A well-known saying among Silicon Valley entrepreneurs is “move fast and break things.” That approach, however, doesn’t work for those managing and using Department of Energy supercomputers, machines at the core of the nation’s science and security missions. So how to promote user innovation while maintaining system reliability?
“Linux containers,” which isolate programs in separate computing environments, says Tim Randles, a Los Alamos National Laboratory (LANL) scientist. He’s helping lead what he calls “the container revolution in high-performance computing,” or HPC.
As a computer systems technology, Linux containers adapted for HPC grew out of the competing needs of HPC users and system administrators. In 2015, Randles was in the latter role, overseeing LANL’s supercomputers while supporting user software needs. “We wanted to provide more flexibility in our HPC platforms. But only software with high demand justified the sysadmin effort for installation and maintenance.”
Randles and colleagues recognized that this approach limited experimentation and new science. Yet, they had to balance this with the fact that every new piece of software loaded onto one of LANL’s HPC systems could either break user applications or require a total reboot.

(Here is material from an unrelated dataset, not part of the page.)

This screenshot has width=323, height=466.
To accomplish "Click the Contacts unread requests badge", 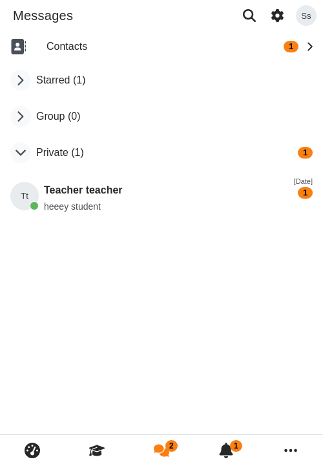I will (x=291, y=47).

“It’s painful to have to reboot an HPC system,” Randles says. It can cost anywhere from several hours to a day or more in lost computing time. “As a systems administrator I cared about the robustness and uptime of my machine and ensuring that it’s doing science, because if it’s not doing science then we’re failing our mission.”
The problem, he says: A supercomputer’s system services and applications all were coupled tightly in common software and runtime environments. In essence, once loaded, a user’s program became part of a bundled system in which, like pulling part of a spider’s web, changing one component could affect all the others.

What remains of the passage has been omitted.